Mas, “Lanterna dos Afogados” acabou sendo interpretada por muitas pessoas como um sucesso que fala sobre saúde mental, momentos de desespero, ect e tal. O que não deixa de ser! Completamente diferente de “Anunciação”, de sonoridade nordestina e letra lúdica, que pode remeter à espiritualidade ou ao romantismo.
O que quer dizer a canção “Anunciação” de Alceu Valença?
“Na bruma leve das paixões que vem de dentro“, existem palavras da língua portuguesa brasileira que tornam o nosso idioma muito rico, eu diria que bruma é uma delas. Com dois significados principais: mistério e cerração (alva). A primeira frase da música já mostra sua ambivalência, mistério para as questões espirituais (porque não dizer também românticas?) e cerração para questões do coração (e porque não dizer celeste?).
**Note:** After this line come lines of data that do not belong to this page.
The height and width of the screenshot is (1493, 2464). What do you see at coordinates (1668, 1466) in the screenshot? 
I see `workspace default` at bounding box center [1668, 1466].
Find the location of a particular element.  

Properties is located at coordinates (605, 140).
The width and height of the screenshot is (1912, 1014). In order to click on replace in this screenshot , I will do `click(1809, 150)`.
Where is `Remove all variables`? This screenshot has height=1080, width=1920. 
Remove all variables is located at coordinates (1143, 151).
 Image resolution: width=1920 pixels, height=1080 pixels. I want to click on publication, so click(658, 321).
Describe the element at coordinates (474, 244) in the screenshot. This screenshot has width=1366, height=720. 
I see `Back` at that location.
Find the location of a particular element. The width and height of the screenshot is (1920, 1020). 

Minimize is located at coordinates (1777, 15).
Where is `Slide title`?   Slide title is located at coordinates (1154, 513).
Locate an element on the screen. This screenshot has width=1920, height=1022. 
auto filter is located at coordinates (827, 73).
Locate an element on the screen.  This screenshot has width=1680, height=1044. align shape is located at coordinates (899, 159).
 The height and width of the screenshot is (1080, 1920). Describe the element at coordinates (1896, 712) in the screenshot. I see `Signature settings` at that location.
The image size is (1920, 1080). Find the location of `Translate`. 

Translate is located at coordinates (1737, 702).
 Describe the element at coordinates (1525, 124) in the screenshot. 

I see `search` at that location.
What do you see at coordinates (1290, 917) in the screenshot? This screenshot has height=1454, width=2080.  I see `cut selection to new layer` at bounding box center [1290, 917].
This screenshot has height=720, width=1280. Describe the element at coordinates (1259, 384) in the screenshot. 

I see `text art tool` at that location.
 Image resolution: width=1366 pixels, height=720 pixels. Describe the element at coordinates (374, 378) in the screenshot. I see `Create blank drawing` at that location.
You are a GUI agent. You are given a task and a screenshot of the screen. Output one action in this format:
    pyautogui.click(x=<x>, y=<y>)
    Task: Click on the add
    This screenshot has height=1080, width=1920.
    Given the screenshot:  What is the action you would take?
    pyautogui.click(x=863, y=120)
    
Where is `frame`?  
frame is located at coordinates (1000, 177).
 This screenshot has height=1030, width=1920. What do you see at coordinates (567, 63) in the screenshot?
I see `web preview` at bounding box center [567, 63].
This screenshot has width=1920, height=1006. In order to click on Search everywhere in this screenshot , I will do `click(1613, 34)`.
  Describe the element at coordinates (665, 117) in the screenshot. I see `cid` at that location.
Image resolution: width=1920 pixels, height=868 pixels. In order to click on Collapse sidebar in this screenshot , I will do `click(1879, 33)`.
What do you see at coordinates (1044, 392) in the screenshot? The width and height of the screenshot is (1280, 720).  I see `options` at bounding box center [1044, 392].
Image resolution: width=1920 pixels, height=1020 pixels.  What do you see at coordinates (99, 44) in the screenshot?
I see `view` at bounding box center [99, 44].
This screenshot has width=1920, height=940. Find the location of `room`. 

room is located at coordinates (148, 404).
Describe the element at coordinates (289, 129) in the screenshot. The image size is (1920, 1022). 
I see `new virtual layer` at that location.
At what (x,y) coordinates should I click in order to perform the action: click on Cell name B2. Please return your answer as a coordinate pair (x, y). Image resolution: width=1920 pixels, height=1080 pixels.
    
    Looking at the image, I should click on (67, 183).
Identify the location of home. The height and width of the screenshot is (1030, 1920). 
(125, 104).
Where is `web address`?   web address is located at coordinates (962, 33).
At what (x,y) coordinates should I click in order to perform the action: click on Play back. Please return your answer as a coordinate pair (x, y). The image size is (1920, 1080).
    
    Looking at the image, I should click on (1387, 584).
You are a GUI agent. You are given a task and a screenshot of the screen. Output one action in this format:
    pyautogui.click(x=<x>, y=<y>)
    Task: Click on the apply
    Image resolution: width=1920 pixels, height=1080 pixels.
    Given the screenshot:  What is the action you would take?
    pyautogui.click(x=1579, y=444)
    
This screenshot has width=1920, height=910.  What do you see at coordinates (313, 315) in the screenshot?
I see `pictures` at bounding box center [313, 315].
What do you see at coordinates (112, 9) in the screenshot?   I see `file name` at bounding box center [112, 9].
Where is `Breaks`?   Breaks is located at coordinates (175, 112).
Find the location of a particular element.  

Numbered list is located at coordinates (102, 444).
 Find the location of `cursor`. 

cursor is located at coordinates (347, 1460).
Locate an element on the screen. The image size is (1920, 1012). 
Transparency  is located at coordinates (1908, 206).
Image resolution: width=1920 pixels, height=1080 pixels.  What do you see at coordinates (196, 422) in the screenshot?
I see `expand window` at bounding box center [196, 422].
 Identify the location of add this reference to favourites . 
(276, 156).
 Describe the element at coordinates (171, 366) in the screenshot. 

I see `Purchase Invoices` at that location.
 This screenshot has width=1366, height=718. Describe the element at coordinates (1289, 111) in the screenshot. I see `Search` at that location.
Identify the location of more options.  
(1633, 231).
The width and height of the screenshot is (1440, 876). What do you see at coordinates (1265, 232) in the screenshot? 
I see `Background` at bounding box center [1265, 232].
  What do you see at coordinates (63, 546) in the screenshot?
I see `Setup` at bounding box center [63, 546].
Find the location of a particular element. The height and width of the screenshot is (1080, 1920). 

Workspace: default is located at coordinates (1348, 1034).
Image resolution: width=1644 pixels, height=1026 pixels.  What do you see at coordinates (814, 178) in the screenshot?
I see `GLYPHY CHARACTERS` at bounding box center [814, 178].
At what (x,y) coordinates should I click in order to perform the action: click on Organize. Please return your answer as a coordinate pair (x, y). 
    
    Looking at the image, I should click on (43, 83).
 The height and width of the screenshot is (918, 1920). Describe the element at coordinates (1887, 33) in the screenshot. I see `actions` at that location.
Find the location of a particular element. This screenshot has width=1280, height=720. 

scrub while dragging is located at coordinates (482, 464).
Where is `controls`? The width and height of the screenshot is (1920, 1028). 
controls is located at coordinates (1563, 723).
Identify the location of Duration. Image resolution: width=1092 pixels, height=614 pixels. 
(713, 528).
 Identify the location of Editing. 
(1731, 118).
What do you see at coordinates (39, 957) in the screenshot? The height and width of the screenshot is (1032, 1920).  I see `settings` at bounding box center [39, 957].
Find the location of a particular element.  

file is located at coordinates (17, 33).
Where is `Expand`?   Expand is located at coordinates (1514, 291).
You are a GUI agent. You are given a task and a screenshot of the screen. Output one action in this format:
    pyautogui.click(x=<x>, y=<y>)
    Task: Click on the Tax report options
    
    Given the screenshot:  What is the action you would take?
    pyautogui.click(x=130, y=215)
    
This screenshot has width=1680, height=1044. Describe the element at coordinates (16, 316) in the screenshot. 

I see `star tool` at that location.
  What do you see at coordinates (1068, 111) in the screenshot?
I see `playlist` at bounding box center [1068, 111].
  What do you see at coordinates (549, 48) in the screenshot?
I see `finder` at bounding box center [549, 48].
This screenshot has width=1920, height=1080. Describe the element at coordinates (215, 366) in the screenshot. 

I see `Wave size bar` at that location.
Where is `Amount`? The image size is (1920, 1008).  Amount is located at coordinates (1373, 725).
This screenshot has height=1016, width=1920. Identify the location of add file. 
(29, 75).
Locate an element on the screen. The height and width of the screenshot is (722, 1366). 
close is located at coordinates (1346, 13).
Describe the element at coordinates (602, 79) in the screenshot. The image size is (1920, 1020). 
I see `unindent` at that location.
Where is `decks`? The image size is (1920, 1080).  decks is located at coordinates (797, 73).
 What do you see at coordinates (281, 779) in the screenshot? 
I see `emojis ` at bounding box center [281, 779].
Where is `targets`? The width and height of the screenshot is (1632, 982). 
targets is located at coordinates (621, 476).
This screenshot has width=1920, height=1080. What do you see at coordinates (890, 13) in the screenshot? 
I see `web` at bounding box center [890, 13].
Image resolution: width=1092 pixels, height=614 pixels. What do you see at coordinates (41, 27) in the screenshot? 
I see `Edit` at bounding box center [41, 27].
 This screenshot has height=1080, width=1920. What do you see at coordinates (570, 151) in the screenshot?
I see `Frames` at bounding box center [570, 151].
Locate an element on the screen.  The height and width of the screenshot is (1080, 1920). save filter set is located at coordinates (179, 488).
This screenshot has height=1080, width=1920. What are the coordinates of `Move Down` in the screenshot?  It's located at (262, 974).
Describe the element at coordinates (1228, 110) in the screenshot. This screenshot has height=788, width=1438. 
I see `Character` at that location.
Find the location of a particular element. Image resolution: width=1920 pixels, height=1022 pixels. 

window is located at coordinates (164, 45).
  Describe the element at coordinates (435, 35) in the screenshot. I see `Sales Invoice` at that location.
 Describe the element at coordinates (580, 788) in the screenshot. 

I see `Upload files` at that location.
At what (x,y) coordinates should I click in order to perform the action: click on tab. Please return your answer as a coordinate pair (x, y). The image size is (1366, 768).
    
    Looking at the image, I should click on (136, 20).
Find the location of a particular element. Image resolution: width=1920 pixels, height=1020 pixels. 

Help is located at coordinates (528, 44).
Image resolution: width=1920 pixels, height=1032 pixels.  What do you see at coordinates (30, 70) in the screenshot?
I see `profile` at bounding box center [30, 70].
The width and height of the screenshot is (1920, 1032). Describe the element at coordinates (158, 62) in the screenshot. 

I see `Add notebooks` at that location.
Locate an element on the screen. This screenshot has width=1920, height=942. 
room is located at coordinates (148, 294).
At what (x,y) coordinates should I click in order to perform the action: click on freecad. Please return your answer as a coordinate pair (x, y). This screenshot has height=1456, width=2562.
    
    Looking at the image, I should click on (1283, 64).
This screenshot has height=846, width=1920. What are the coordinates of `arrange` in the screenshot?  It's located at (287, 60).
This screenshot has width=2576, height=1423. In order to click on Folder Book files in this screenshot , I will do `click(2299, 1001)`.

“Tu vens chegando pra brincar no meu quintal“, quem estava chegando para brincar no espaço de Alceu? Um ser celeste, Deus? Ou um amor que estava invadindo o seu espaço (quintal) interno? Essa resposta teremos no decorrer dessa análise, ou não (risos).
Na medida em que o artista, com seu jeito único, dedilha os acordes compostos por notas extremamente nordestinas, ela vai se desdobrando e seus segredos sendo revelados e simmm! Existem combinações sonoras que podem remeter a regiões, estados e até mesmo cidades. Os de “Anunciação“, por exemplo, é um exemplo de canção capaz de transportar as pessoas para Olinda, em Pernambuco, se que precisem sair do lugar. Essa é uma das grandes magias da música.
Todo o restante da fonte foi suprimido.